Now it's time to put the cat door on. I'm still playing with the best way to hang the door. Right now I have a few eyebolts coming out from the plywood backing and through the backing insulation. The cat door just has 2 nails, one in each side, so that it can swing in the eyebolts.
Here's the profile, of that simple, but not final design. But you can see that the door is lying quite flat to the backing. So far so good.
Obviously I'll be refining this area for strength and for fine tuning the offset of the cat door from the backing insulation.
While it did a fairly good job closing flush on it's own, a breeze could open it, so I added 2 magnets to the bottom of the cat window, that grab each other when it closes. Seems to work well. I don't have a picture of that installed. The picture above is a package of about 8 magnets.
Here's the final so far, with the cat looking quite dismayed. She doesn't know what to make of it so far. This photo is from this morning and she didn't go in it by herself yet, but I had to get to work, so she may have figured it out. She did go through when I opened the door for her. The door is light enough for her to open. She might not like the metallic look. Future models will include making it more attractive to cats and wives.
And Here's What You've all Been Waiting For!
I can hear you know. "Okay, great, so you can build a pet door, but how does the cat go from inside to outside, this door only swings one way!?"

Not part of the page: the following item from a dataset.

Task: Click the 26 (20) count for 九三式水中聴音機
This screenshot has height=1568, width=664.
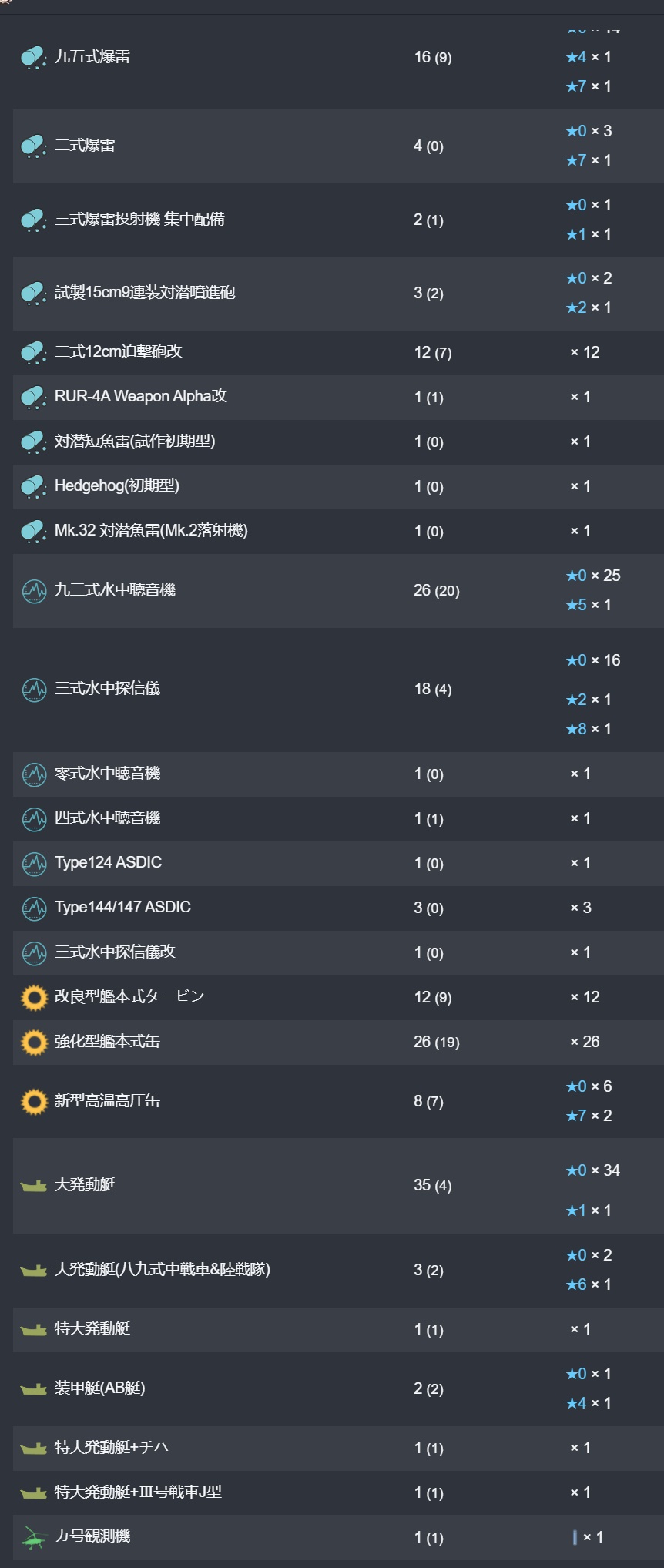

You are right and that's why I'm going to put an "out" door just like it, in the pane to the right of this cat door. Yeah, I'm doubling materials and doubling draft possibilities, but I figure when my design is final and airtight, it really won't matter how many doors there are.

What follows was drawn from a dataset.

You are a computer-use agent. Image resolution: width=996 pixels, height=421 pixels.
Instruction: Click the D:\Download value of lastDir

Also, I know there are pet doors out there that are draft resistant, with 2 sets of inline doors, but I decided for a do it yourselfer, with true energy efficiency in mind, that trying to make a pet door all things in one design, is not possible. So in order to make it air tight, insulated, usable and cheap to make, I'm not complicating the design with the need to make one door swing both ways.

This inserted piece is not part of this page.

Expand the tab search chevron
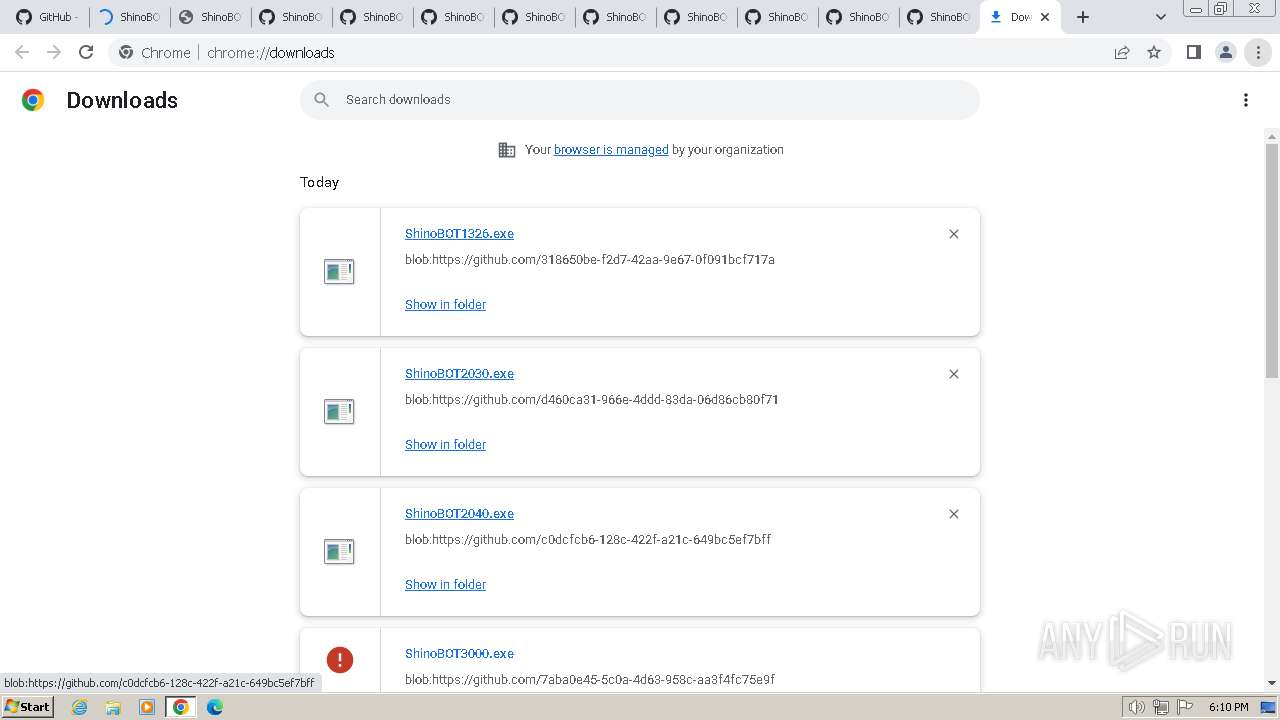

This a quick post to show a prototype and is not close to final, so don't use this as your design to make your own cat door just yet. Stay tuned. I'll put more detail in when I have more time, and when I have the next model up and running. I also have to address driving rain that could come in the cat door design as it is now. Not bad results though for a first prototype and a night of fun work.
Prefab Weatherized Pet Doors (These are not endorsements)
Moore Pet Supplies: Insulated Pet Doors
Secure Pets: Petsafe Extreme Weather Pet Doors
Dog Beds & Crates: All Weather Energy Efficient Pet Door
Petdoors.com (Patio Pacific Inc.): Endura Flalp Pet Doors
Hale Pet Doors: Energy Efficient Pet Doors
Dog Door Store: Ruff Weather Pet Door
SmartPet Premium Products: Aluminum and Lexan Pet Doors
Freedom Pet Pass: Energy Efficient Pet Doors
Pet Super Store: Pet Doors
Legal Note: This design and prototype is not based on any other ideas I have seen, and is my intellectual property. Other variations of this idea include: a one piece window mounted design that can fit between a window sash and window sill. Also this design could be used for dog doors and doggy doors that are mounted in doors or walls, with side by side in and out doors. The original idea as I see it, is to have two doors (one leading in, and one to exit) vs. the traditional pet door which tries to achieve both entry and exit in one design. Also the use of an air sealed flapper of substantial width (2 inches) is unique to this design. The integration of rigid insulation foam board is also unique as a stand-alone design. © 1/2009.
My Standard Disclaimer: This is what I did. This does not mean this is the best way, the right way, to building code, or even safe for your needs. So you are on your own with your project. I make no promises about the information presented here. I'm just a do-it-yourselfer, not a professional at all, sharing my story. So if something goes wrong with your project, you are on your own. Good luck, and have fun!